The airline decided "very wisely" to move the planes elsewhere, said Terry Trippler, an airline expert at Minneapolis-based Cheapseats.com.

"Southwest has only got so many planes," he said. "I understand how vital air transportation is to a city, and once you've lost it, it's hard to get it back. New Orleans is trying to get everything back to normal."

In November, the airport drafted a financial recovery plan that holds two goals for getting back to normal.

The baseline scenario assumes that the airport will add an average of two flights a month until 2010 before it reaches its pre-Katrina level of about 5 million departing passengers a year.

By comparison, Dallas/Fort Worth Airport last year was about five times busier.

The three-year recovery scenario calls for an average of 3.25 additional flights per month until 2008.

Right now, the airport is planning on the faster goal to keep costs as low as possible and not drag out rebuilding costs, Hunter said.

In the end, the airlines are essentially paying the same total costs after the hurricane as they were before, said Edward Shelswell-White, Southwest's regional director of properties for the eastern United States.

The airport, which usually sets its annual budget for revenues and expenses at about $70 million, is projecting a cash-flow deficit between $41 million and $62 million, depending on the length of the turnaround.

It has already laid off 100 of its 230 employees.

And although passenger traffic has steadily picked up, Hunter is worried.

The bulk of the demand is being filled by less price-sensitive travelers, he said.
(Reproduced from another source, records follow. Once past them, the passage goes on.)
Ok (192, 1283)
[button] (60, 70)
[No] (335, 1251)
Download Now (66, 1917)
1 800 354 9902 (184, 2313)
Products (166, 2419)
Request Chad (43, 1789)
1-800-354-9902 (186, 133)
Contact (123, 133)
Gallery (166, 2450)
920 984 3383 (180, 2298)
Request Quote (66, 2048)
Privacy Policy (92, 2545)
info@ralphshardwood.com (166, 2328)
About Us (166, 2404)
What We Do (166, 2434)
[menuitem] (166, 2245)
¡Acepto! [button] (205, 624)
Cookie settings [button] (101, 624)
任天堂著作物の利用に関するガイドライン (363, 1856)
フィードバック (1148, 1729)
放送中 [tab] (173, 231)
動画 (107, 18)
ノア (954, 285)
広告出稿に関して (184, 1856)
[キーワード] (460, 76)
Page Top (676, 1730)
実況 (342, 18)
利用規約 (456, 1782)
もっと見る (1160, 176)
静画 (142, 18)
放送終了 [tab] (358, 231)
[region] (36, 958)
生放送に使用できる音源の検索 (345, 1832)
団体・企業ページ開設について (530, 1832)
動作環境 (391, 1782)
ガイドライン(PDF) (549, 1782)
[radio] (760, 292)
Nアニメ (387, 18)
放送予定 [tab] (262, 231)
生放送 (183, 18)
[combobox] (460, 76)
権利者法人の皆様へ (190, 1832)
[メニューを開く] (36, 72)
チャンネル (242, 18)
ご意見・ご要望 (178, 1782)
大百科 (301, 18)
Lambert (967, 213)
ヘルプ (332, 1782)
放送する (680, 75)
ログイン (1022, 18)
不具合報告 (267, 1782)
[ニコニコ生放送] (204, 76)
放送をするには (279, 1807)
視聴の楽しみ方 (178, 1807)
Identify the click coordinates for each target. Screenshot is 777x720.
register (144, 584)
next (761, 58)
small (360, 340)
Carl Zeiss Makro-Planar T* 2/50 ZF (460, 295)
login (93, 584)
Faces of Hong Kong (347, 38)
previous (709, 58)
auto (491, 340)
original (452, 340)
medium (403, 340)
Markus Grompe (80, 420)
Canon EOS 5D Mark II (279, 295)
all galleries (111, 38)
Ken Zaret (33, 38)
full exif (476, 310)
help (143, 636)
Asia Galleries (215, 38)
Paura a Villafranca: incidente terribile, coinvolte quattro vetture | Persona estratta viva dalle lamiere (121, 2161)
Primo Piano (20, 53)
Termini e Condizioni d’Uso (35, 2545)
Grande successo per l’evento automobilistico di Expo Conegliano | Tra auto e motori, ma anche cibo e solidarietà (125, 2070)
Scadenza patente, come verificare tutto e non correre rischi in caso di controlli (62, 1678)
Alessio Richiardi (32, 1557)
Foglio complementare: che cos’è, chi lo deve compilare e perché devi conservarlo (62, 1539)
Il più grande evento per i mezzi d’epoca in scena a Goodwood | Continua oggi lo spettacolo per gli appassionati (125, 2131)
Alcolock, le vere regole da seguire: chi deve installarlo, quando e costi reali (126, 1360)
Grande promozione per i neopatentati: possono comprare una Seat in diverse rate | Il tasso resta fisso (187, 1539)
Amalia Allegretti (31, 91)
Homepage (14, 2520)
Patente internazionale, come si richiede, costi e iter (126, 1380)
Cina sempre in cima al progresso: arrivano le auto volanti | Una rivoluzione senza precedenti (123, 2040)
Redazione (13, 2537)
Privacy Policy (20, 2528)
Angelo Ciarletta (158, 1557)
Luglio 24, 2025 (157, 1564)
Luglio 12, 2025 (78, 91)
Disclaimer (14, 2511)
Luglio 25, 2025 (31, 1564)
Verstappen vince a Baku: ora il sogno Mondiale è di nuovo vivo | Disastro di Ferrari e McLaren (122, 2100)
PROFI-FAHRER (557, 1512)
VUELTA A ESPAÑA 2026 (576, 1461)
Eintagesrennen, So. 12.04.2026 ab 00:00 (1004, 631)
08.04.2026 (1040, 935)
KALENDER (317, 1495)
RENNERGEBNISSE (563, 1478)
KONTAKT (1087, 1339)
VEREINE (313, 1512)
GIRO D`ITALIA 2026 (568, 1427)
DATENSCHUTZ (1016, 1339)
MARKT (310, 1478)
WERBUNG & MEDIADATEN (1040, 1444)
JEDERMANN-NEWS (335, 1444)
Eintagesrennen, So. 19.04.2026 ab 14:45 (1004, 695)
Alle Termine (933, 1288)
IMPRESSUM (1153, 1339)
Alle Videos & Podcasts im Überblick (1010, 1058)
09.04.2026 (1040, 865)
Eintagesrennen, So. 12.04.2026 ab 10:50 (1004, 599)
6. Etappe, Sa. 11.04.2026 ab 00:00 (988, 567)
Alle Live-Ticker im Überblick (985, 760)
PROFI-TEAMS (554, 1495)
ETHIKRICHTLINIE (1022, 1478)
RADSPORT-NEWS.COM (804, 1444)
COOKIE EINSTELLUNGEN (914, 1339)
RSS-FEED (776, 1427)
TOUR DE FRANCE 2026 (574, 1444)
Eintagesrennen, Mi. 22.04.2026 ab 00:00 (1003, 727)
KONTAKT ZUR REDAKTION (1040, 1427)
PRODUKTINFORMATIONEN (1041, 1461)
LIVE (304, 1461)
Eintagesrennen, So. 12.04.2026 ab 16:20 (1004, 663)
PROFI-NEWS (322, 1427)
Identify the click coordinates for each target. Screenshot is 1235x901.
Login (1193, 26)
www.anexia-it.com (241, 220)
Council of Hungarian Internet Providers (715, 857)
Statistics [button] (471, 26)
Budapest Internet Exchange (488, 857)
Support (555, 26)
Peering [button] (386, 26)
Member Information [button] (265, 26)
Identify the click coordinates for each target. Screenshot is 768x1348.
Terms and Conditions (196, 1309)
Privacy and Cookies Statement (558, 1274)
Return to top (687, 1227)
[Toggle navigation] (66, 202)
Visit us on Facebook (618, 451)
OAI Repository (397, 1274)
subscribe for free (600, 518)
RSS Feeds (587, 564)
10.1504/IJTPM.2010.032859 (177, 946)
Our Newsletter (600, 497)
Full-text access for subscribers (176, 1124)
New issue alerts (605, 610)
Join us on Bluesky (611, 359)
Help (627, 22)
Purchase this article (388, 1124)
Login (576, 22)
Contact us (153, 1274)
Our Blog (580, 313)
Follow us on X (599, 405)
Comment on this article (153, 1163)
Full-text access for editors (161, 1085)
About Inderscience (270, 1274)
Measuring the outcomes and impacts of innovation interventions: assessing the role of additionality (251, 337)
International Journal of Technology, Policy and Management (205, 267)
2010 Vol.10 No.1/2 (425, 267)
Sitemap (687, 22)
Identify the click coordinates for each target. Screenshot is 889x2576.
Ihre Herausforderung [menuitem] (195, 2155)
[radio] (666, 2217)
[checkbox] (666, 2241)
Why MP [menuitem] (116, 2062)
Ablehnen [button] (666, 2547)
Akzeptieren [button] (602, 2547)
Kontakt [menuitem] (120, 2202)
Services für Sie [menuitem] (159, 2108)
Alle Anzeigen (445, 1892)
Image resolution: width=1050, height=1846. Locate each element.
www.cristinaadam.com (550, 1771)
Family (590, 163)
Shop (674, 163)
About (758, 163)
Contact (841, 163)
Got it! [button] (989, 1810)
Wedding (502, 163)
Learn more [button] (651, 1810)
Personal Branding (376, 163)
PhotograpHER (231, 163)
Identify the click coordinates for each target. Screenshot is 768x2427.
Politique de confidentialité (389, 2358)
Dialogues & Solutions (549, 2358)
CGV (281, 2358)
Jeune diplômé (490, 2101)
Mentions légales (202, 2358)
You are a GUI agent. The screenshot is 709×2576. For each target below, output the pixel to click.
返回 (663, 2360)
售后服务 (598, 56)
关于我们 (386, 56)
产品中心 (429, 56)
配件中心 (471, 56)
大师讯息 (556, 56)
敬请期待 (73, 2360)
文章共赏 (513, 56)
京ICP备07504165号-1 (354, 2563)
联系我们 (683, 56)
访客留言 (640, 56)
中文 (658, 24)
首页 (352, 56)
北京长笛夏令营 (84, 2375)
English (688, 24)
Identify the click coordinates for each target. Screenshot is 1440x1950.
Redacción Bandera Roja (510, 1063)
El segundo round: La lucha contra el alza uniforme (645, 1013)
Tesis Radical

As a result, fares have been driven up considerably, Hunter said.

The airport doesn't have exact figures, but Topaz International Ltd., based in Portland, Ore., tracks prices of tickets bought by corporate-travel agents. For September through November, average one-way fares for business travel went up 43 percent, from $170 last year to $243.81 this year, according to Topaz.

"It is just a downright bummer, but that's just the way it is," said Trippler, of Cheapseats.com. "It's going to be awhile. Get the infrastructure in place so the tourists will want to come back. It will be interesting to see Mardi Gras. That could be the beginning of the comeback."